Le parcours original d’un séparatiste devenu juif

jui-hst-qcRichard Marceau est un cas. Il en est conscient. Petit gars d’une famille catholique de Québec, militant puis député du Bloc québécois, il s’intéresse graduellement à la communauté juive, émotivement (il épouse une juive anglophone peu pratiquante) puis intellectuellement –  il séjourne en Israël.

Le contact avec la réalité israélienne a conduit beaucoup de Québécois élevés dans un a priori pro-palestinien à mieux équilibrer leurs opinions des droits, revendications et méfaits des uns et des autres.

Et à devenir — c’est le courant dominant chez les responsables souverainistes — à la fois favorable à un État juif et à un État Palestinien. (Ce qui n’est pas le cas pour certains mouvements pro-palestiniens québécois et canadiens.)

Mais dans son livre « Juif, Une histoire québécoise », Marceau raconte bien davantage qu’un rééquilibrage. Une adhésion.

Lui, l’ex-catholique devenu athée ou agnostique, s’est graduellement converti au judaïsme. D’abord dans sa branche libérale. Ensuite dans sa branche orthodoxe.

Juif pratiquant, il est devenu professionnellement un porte-étendard de la Communauté juive et d’Israël à titre de conseiller politique principal du comité Canada-Israël.

On ne s’étonnera pas que le récit de son parcours personnel est l’aspect le plus intéressant — parce que très original — de son récit. Dans le reste de l’ouvrage, il présente avec intelligence, vivacité et longueurs sa défense de l’État d’Israël en général, et vilipende ceux — dans les médias, les organisations, sur internet ou à titre de député — qui font preuve à son avis de copinage avec des organisations qui mettent en cause l’existence même d’Israël.
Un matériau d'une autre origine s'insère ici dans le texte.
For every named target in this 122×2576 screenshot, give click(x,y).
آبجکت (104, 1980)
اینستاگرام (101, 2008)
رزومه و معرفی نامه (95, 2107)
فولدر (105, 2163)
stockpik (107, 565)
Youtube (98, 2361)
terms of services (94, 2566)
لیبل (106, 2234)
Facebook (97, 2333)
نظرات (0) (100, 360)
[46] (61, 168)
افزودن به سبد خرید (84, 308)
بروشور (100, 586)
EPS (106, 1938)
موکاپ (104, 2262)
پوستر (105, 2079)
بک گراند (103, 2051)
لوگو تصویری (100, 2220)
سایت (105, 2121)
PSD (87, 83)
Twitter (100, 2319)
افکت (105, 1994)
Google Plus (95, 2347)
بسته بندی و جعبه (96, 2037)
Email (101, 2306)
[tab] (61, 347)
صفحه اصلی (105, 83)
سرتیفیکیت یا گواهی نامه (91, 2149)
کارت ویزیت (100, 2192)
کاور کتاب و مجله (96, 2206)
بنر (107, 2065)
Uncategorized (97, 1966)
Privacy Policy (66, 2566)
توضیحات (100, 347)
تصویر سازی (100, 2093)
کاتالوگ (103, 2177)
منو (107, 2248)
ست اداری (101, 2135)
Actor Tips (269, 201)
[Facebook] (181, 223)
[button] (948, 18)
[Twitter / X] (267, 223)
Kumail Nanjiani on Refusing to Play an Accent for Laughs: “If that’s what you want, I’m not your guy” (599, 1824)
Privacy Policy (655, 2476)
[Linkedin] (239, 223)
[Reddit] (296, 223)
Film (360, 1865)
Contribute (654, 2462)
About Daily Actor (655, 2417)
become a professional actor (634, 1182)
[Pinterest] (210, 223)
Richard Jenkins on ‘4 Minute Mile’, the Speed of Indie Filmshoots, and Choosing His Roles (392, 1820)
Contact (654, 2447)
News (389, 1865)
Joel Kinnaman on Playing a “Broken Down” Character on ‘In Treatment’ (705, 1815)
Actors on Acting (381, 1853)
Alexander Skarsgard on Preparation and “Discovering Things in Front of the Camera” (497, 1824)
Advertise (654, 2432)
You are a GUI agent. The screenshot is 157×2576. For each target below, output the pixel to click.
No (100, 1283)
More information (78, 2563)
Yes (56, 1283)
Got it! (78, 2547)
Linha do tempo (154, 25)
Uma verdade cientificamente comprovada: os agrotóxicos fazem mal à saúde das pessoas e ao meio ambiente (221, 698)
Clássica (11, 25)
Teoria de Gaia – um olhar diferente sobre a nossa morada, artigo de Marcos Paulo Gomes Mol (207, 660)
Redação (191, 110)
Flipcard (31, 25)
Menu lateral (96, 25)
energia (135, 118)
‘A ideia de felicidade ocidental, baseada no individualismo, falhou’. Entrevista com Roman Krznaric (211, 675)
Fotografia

Il se dit favorable à l’existence d’un État palestinien et critique les implantations de colons israéliens en Cisjordanie, mais on sent bien que le Juif Québécois Marceau serait plus disert sur sa critique envers Israël s’il n’occupait pas l’emploi qui est le sien.

Ce biais l’empêche aussi d’être complètement franc au sujet de l’histoire de la Communauté juive québécoise. Il insiste sur les points de convergence entre elle et la québécitude. Mais s’il indique qu’après la rébellion de 1837, l’avocat Adolphus-Mordecai Hart prend bravement fait et cause pour les Patriotes, il omet d’ajouter que son oncle, le juge Benjamin Hart, est considéré comme « le plus violent des magistrats » contre les Patriotes.

Il souligne la participation de juifs québécois dans la fondation de la Société Saint-Jean Baptiste ainsi que l’excellent compagnonnage de juifs et de canadiens-français de gauche dans la naissance des organisations syndicales. Cependant le lecteur ne saura rien de la déclaration de Sam Bronfman qui, parlant des péquistes en 1976, affirma: « ces bâtards veulent nous tuer ».

Ces oublis sont intéressants, car ils viennent d’un homme – un séparatiste avoué et assumé – qui n’aurait jamais, au grand jamais, été embauché par la communauté juive il y a 50, 40, 30 ou 20 ans. Le fait que Richard Marceau soit juif et le fait qu’il représente aujourd’hui la communauté juive témoignent de parcours originaux. Marceau incarne en un sens fort la normalisation des rapports entre la communauté juive et la majorité francophone. Il est à la fois l’outil et le produit d’un apaisement certes inachevé, mais bien réel.

C’est, en effet, une histoire québécoise.